For employers like Janina Bluma, deputy managing director of Livonia Print, vocational schools are fertile grounds for recruitment. She has enlisted more than a third of her employees here:
“We've been part of the process. We really work very closely together with the management of the school. We really support each other. And if you say, also, these structural changes or reforms which have taken place here, that's discussed inside printers’ association as well as here, and the ministry of education.”
Redistribution to tackle inequality
Another way to tackle inequality is through redistribution and the tax system. Up until last year, Latvia used a flat tax: the same rate for everyone. But that balanced in the favour of higher-income households while weighing heavily on the poorer ones. Since then, things have changed.
A progressive tax system has been introduced to fight income inequalities, but this has collided with yet another reform. Professor Mihails Hazans of the IZA Institute of Labor Economics spoke to Euronews about the collision:
“In order to increase spending for the health sector, the government decided to increase social security contribution. And this was communicated as part of the tax reform. For some families, the tax burden actually increased a little bit as a result. But it was PR... not really good PR for the tax reform.”
Growth and Europe
Europe's economy is now in its seventh year of uninterrupted growth. But this year, we’re set to see that slow down significantly in the Euro-area. But how can structural reforms help boost growth? And how can we organise them to avoid a downturn?
Euronews went to the Organisation for Economic Cooperation and Development in Paris to discuss it with the OECD’s Chief economist Laurence Boone
“Structural reforms are absolutely key to make sure that every single decimal of growth will increase employment, productivity and ultimately will increase investment," Boone explains. "For example, to increase employment, to make sure that the cost of wages is lower than the way firms want to hire more people. And to increase employment as well, what we do is better job matching, so you have all the job agencies increasing education in structural reforms, in vocational training, in life-long learning and many-many countries miss that.”
But why has the pace of structural reforms slowed down compared to some years after the crisis?

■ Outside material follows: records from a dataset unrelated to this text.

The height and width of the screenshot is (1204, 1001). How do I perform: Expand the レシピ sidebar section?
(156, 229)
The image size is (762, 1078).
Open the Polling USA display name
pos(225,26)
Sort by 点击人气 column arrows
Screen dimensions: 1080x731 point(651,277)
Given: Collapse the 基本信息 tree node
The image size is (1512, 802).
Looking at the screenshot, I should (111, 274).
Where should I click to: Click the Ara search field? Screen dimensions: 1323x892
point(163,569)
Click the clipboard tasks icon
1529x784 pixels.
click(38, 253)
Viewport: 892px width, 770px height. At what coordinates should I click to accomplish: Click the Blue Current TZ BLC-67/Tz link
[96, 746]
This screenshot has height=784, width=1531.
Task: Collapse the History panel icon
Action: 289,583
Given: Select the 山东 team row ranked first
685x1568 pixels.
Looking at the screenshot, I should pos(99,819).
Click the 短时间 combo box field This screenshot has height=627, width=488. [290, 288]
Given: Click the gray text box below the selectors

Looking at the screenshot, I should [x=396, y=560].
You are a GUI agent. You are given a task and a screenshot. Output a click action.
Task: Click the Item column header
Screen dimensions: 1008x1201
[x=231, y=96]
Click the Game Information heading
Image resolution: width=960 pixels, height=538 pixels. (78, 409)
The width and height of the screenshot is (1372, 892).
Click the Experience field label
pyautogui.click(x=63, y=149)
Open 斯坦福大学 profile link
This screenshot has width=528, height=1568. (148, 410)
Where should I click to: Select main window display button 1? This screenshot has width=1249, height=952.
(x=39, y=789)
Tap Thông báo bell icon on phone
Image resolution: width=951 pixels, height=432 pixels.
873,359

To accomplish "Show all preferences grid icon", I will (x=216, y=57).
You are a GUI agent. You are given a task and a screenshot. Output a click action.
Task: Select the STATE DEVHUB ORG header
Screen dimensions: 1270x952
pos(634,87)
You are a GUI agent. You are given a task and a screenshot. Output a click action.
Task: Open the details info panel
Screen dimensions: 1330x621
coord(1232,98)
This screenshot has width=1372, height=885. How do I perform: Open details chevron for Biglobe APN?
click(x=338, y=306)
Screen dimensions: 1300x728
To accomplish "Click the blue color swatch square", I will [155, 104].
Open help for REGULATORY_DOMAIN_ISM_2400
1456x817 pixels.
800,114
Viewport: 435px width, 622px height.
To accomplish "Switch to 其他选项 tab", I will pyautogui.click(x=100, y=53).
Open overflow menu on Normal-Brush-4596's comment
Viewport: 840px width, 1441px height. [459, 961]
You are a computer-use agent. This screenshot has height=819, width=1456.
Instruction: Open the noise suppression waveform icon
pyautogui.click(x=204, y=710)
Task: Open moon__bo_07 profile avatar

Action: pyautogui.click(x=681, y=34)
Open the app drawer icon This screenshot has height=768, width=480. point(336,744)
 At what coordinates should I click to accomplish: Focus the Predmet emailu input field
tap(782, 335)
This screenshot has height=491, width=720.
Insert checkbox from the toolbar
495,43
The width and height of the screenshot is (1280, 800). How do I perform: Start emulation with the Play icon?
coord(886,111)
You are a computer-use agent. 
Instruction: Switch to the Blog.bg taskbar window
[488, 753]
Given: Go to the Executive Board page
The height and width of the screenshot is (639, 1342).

“I think we have a lot more learning to do in terms of timing and sequencing of reforms. I’ll give a quick example. France tried to increase the tax on diesel fuel. It hurts lots of people with low income living outside of urban areas who need their car. When most of the countries who made these reforms successfully to move towards cleaner energy and remove diesel fuel - they at the same time had a personal income tax reform, to make sure that the lower income people could actually see something that was revenue neutral for them and not suffer from it. Some structural reforms you can do better when an economy is booming and others you can do only when an economy is slowing. An example of structural reforms you should carry out when the economy is booming is lower unemployment benefits which provide an incentive for people to find a job more quickly. But you don't do that at bad times."
As Europe looks to increase structural reform, one thing is clear, success in implementing them all lies in the timing, packaging and sequencing.